These Financial Giants are Making Huge Moves After Earnings

American International Group Inc (NYSE:AIG) reported its results for the third quarter. Loss widened to $4.11 billion ($2.16 per diluted share) from $2.52 billion (loss of $18.53 per share) in the same quarter a year earlier. AIG fell short of the mean analyst estimate of a loss of 8 cents per share.

“AIG continues to navigate a challenging global economic environment, and our results for the quarter were adversely affected by equity market declines, widening credit spreads, and declining interest rates, as well as property catastrophe losses,” said Robert H. Benmosche, AIG President and Chief Executive Officer. “We also took significant impairments at ILFC, reflecting management’s decision on certain aircraft that would be disposed of prior to the end of their previously estimated life in light of technological developments in the aircraft industry, fleet management announcements by certain airlines, and our newly acquired part-out company.”

Competitors to Watch: Hartford Financial Services (NYSE:HIG), HCC Insurance Hldgs., Inc. (NYSE:HCC), American Financial Group (NYSE:AFG), ACE Limited (NYSE:ACE), The Chubb Corporation (NYSE:CB), The Travelers Companies, Inc. (NYSE:TRV), White Mountains Insurance Group, Ltd. (NYSE:WTM), CNA Financial Corporation (NYSE:CNA), and Loews Corporation (NYSE:L).

NYSE Euronext (NYSE:NYX) reported its results for the third quarter.  Net income for the diversified investments company rose to $200 million (76 cents per share) vs. $128 million (49 cents per share) in the same quarter a year earlier. This marks a rise of 56.3% from the year earlier quarter. Revenue rose 19.8% to $1.26 billion from the year earlier quarter. NYX reported adjusted net income of 71 cents per share. By that measure, the company beat the mean estimate of 69 cents per share. It beat the average revenue estimate of $705.8 million.

“Our strong third quarter results benefited from unseasonably strong trading volumes, as well as our continuing business diversification efforts,” said Duncan L. Niederauer, CEO, NYSE Euronext. “Non-trading related net revenue was up $30 million year-over-year, driven by growth in our technology services businesses and the increasing momentum we are experiencing in our global listings franchise.”
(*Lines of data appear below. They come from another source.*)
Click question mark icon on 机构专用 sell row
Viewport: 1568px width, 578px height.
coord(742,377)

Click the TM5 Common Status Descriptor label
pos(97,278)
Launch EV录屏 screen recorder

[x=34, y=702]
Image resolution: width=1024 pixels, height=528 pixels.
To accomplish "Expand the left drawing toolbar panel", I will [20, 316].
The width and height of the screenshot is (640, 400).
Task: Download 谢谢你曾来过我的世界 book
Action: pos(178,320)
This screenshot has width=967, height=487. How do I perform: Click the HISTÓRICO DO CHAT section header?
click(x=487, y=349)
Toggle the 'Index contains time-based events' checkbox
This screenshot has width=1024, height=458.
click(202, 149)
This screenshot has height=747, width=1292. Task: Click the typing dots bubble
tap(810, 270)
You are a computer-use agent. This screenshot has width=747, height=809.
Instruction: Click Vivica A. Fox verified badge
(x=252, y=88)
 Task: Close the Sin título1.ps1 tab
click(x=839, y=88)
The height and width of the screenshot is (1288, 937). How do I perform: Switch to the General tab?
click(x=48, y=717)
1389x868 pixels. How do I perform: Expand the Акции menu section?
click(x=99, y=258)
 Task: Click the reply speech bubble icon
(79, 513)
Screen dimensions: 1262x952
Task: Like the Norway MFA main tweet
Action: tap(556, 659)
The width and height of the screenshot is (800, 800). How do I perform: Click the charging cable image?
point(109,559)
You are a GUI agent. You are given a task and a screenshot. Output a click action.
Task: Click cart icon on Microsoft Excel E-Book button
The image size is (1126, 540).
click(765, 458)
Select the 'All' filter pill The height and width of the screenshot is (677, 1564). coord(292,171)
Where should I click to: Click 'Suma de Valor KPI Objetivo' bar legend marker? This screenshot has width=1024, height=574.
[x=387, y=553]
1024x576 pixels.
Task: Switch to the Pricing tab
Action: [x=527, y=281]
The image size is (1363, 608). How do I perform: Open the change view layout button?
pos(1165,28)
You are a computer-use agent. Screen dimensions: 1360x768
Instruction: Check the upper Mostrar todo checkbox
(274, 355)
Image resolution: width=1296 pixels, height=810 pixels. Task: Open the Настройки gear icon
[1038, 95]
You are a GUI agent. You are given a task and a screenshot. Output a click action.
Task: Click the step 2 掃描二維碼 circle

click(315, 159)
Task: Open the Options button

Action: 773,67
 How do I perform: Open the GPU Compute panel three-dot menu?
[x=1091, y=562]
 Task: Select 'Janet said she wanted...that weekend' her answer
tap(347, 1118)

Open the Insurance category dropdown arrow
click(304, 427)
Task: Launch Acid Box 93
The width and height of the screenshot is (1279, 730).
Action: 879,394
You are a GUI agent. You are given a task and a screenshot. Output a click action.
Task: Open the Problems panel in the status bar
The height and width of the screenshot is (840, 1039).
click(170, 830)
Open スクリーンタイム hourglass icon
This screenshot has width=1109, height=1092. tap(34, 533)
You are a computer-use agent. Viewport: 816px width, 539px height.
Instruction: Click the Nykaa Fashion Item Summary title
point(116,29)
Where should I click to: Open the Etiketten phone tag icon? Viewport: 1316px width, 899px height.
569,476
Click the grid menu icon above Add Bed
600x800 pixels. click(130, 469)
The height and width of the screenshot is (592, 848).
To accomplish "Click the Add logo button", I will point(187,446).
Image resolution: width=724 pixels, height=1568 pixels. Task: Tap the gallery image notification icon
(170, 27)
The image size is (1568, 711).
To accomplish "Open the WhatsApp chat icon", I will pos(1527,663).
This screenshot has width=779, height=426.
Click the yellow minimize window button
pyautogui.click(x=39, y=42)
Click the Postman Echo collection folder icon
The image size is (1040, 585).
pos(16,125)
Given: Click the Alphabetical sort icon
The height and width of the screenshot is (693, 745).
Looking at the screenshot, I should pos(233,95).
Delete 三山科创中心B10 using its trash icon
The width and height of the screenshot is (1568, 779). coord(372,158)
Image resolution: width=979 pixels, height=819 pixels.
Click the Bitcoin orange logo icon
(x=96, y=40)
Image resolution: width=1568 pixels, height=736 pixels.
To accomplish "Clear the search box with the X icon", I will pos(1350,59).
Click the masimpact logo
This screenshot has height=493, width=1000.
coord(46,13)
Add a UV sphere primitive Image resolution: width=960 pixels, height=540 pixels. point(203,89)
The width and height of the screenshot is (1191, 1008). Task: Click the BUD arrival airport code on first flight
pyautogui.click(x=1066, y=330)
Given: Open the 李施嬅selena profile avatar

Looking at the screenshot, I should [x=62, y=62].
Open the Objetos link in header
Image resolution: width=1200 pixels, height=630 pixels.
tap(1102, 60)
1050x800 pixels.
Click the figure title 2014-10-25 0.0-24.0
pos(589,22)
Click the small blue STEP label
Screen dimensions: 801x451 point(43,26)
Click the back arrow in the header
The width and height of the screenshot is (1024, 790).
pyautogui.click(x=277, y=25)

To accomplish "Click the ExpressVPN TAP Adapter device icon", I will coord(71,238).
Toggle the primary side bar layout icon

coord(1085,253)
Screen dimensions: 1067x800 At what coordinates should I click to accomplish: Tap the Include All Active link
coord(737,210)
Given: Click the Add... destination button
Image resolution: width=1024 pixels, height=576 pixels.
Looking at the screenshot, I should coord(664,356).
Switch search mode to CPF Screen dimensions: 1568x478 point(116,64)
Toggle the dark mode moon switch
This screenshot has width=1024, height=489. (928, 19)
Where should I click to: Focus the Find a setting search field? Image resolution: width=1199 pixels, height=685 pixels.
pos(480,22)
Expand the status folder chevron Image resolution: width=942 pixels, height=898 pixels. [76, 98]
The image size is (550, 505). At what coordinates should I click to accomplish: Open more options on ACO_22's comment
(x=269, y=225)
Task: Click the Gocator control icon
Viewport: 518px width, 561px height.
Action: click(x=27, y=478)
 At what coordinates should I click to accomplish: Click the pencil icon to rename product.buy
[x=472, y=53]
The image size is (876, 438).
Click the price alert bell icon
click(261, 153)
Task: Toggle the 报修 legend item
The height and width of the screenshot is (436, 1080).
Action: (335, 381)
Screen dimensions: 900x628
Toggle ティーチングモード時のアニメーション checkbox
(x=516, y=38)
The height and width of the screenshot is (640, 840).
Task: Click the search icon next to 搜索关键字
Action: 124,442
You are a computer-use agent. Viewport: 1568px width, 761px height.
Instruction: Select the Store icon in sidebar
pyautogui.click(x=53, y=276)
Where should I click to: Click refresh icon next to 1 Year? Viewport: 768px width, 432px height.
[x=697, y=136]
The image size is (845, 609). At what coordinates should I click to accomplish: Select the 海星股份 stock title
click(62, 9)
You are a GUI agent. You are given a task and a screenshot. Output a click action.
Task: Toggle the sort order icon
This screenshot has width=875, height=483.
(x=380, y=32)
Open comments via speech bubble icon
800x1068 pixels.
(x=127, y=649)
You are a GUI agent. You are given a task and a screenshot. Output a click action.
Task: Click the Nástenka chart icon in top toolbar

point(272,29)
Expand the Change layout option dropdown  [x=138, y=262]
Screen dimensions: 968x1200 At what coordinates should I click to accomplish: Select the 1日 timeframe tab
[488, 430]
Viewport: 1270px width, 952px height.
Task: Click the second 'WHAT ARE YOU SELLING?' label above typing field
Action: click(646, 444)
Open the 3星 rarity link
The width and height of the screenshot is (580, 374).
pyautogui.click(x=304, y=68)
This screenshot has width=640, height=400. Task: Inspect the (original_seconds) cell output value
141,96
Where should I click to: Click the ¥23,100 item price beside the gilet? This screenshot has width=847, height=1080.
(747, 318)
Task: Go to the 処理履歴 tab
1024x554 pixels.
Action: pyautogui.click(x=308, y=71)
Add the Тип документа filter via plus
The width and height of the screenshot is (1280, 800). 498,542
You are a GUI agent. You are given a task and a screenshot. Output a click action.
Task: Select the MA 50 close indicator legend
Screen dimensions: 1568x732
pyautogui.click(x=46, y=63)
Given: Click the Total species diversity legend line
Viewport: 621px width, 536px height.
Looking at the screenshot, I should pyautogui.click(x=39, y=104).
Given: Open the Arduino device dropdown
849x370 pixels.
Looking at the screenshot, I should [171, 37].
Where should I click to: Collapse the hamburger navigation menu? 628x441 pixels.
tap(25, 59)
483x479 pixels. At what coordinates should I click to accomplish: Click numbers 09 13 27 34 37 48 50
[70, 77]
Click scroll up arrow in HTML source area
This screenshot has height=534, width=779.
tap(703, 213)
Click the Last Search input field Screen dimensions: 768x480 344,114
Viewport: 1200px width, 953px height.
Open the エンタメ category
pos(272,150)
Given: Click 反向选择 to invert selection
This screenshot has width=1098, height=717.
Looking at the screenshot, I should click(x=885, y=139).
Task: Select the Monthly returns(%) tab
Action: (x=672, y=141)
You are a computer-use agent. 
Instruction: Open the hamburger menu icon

Competitors to Watch: IntercontinentalExchange, Inc. (NYSE:ICE), NASDAQ OMX Group, Inc. (NASDAQ:NDAQ), CME Group Inc. (NASDAQ:CME), CBOE Holdings, Inc (NASDAQ:CBOE), Deutsche Boerse AG (DB1), MarketAxess Holdings Inc. (NASDAQ:MKTX), Forestar Group Inc. (NYSE:FOR), Knight Capital Group Inc. (NYSE:KCG), and London Stock Exchange Group Plc (NYSE:LSE).